Problems to work on:
**A)** Rewrite the gun-collecting thread from "# When is enough, enough?" to "(May 28, 2009)", using "partner" in place of "wife".
**B)** In the gun-collecting thread, what did mastersmech1 buy before starting with handguns?

Selected passage:
********

# When is enough, enough?



## nailer (Apr 26, 2009)

Today, I informed my wife I was buying another handgun. Don't get me wrong, she never says don't buy anymore, but she asked this question of me. When will you have enough guns? When is enough, enough? I told her I'd think about that. How would you answer?


----------



## mastersmech1 (May 28, 2009)

nailer said:


> Today, I informed my wife I was buying another handgun. Don't get me wrong, she never says don't buy anymore, but she asked this question of me. When will you have enough guns? When is enough, enough? I told her I'd think about that. How would you answer?


Tell her she's got it good. I bought two performance cars...since the garage was full, I started with handguns. Tell her she's lucky...:anim_lol:


----------



## kev74 (Mar 22, 2008)

nailer said:


> ...When will you have enough guns? When is enough, enough?


That's like asking a 5 year old boy if he has enough Tonka trucks, or a girl if she has enough Barbie dolls!

********

Provided data:

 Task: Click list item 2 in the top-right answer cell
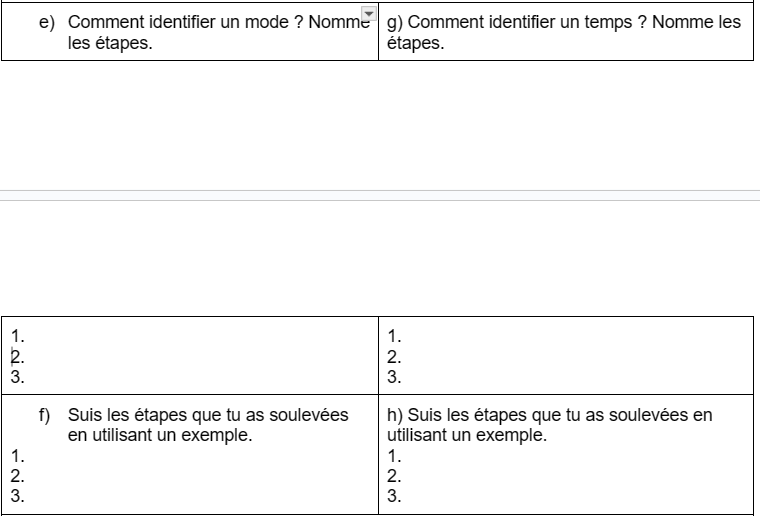click(394, 357)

********

Answers to each task:
**A)**
# When is enough, enough?



## nailer (Apr 26, 2009)

Today, I informed my partner I was buying another handgun. Don't get me wrong, she never says don't buy anymore, but she asked this question of me. When will you have enough guns? When is enough, enough? I told her I'd think about that. How would you answer?


----------



## mastersmech1 (May 28, 2009)

**B)** Two performance cars.